Court Rules City’s Termination as Retaliation | South Pasadena Must Re-instate Fired Fire Department Union President

Courts found the timing of the city’s December 7, 2016 dismissal of Owen Cliff Snider, who worked for the city for 12 years, amounted to retaliation

PHOTO: Esteban Lopez | SouthPasadenan.com News | South Pasadena City Hall

In the latest of a string of adverse legal judgments, the City of South Pasadena must reinstate the former President of its Fire Fighters’ union because his dismissal was an illegal act of retaliation, a three-member California appellate court has affirmed.
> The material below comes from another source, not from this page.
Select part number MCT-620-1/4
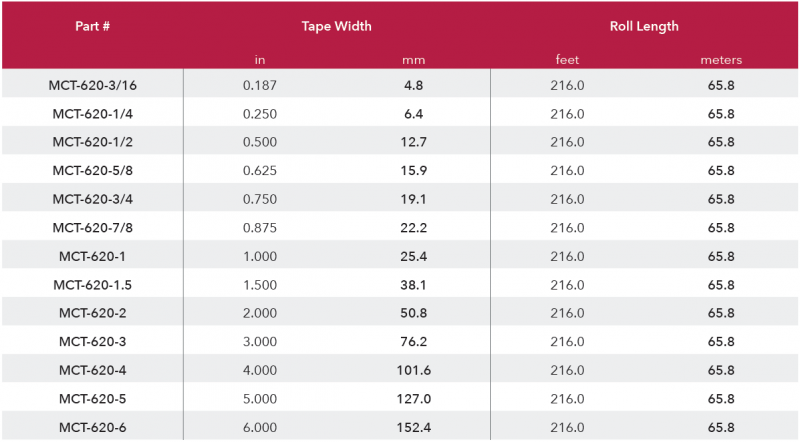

The city also must pay over four years of back pay plus 7 percent interest to fire engineer Owen Cliff Snider, whose total benefits during the year of his dismissal came to $117,418, according to Transparent California.

The Feb. 26, 2021 ruling by Associate Justice Helen I. Bendix upholds a decision of the California Public Employment Relations Board (PERB) that found the timing of the city’s December 7, 2016 dismissal of Snider, who worked for the city for 12 years, amounted to retaliation.

The city is “disappointed” that the court did not overturn the PERB decision regarding the level of employee discipline, Intern City Manager Sean Joyce told the South Pasadenan News. The city’s case was “based on a good record supporting termination of the employee for cause. The city and its risk pool intend to appeal this decision.” He also noted that the city “has coverage on this matter” through two separate risk pools.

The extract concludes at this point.